Autonomous Construction Vehicles

Self-driving trucks and excavators can replace humans in some construction duties, especially those that involve a high level of risk. These vehicles use GPS and 3D construction site models to navigate their way and complete tasks. Furthermore, unmanned aerial vehicles (UAVs) such as drones can help survey large construction locations by capturing images and transferring them to construction managers, who will later use them to monitor progress on their sites. 

In the 2020 construction outlook survey, AGC found that 32% of surveyed companies are relying on autonomous equipment such as robots and drones to overcome the shortage of human labor. 

Increased Attractiveness to Prospective Workers 

Construction work is often perceived as dangerous and dull by younger generations. Incorporating digital technology such as AI, VR, and IoT will make the industry more attractive to youth as they are well acquainted with this technology and expect it to be a part of their jobs.     

Start Investing in Digitalization

According to McKinsey, construction has been among the least digitalized industries, but now it is awakening and ready to reap the benefits of digital technology. Despite all the merits, incorporating technology can be a challenging and worrisome task.

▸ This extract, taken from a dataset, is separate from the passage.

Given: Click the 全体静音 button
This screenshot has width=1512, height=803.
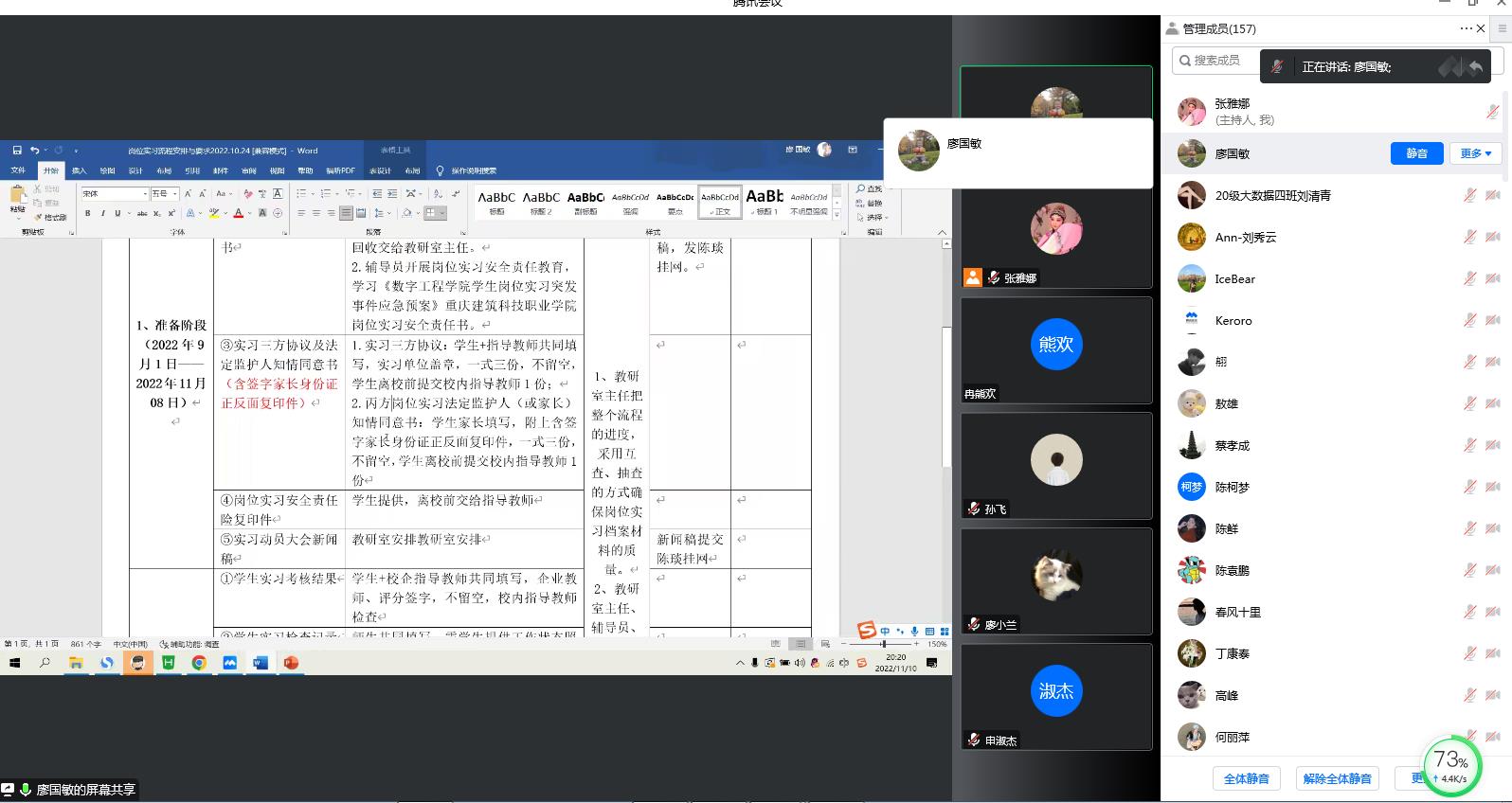Looking at the screenshot, I should (x=1246, y=778).
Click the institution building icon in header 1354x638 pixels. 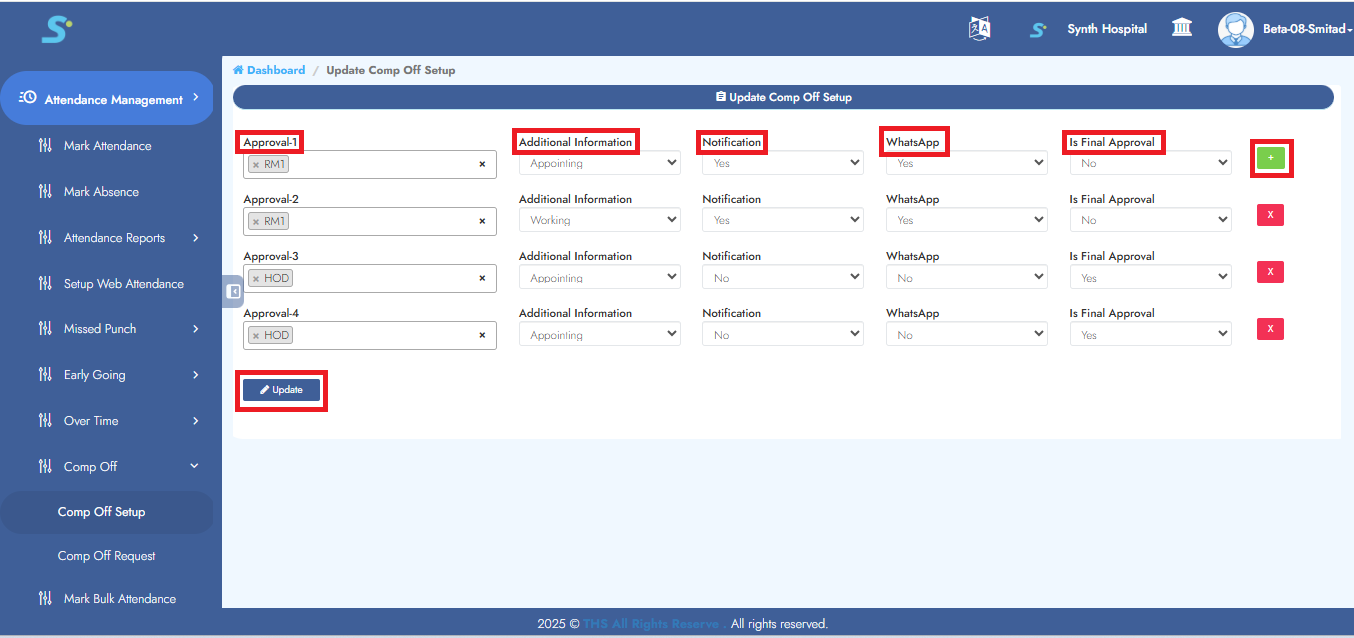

Here are a few tips to make the process go smoothly:

  • Strike a balance between your use cases and financial capabilities: while it is tempting to go for the most cutting-edge technology, you need to analyze your economic situation and prioritize your business cases accordingly — dividing them into long-term strategic initiatives and short-term activities that build momentum. 
  • Engage with technology startups in the construction ecosystem: there are several options, a construction company can either fund a startup, cooperate with it on co-developing a solution, or partner for a pilot study. 
  • Invest in skill-building: offer training programs to current employees and support them in reskilling. Simultaneously, tap into a talent pool for candidates with a technical background and do not be afraid to hire people outside the construction sector. Digital Transformation skills are transferable across industries.

Digital Transformation in the construction industry opens many exciting opportunities ranging from gaining a competitive advantage to offering employees better working conditions and minimizing the carbon footprint on our planet. We will reach a point when digitalization will no longer be an option but a must. Companies that failed to digitalize will pay a hefty price.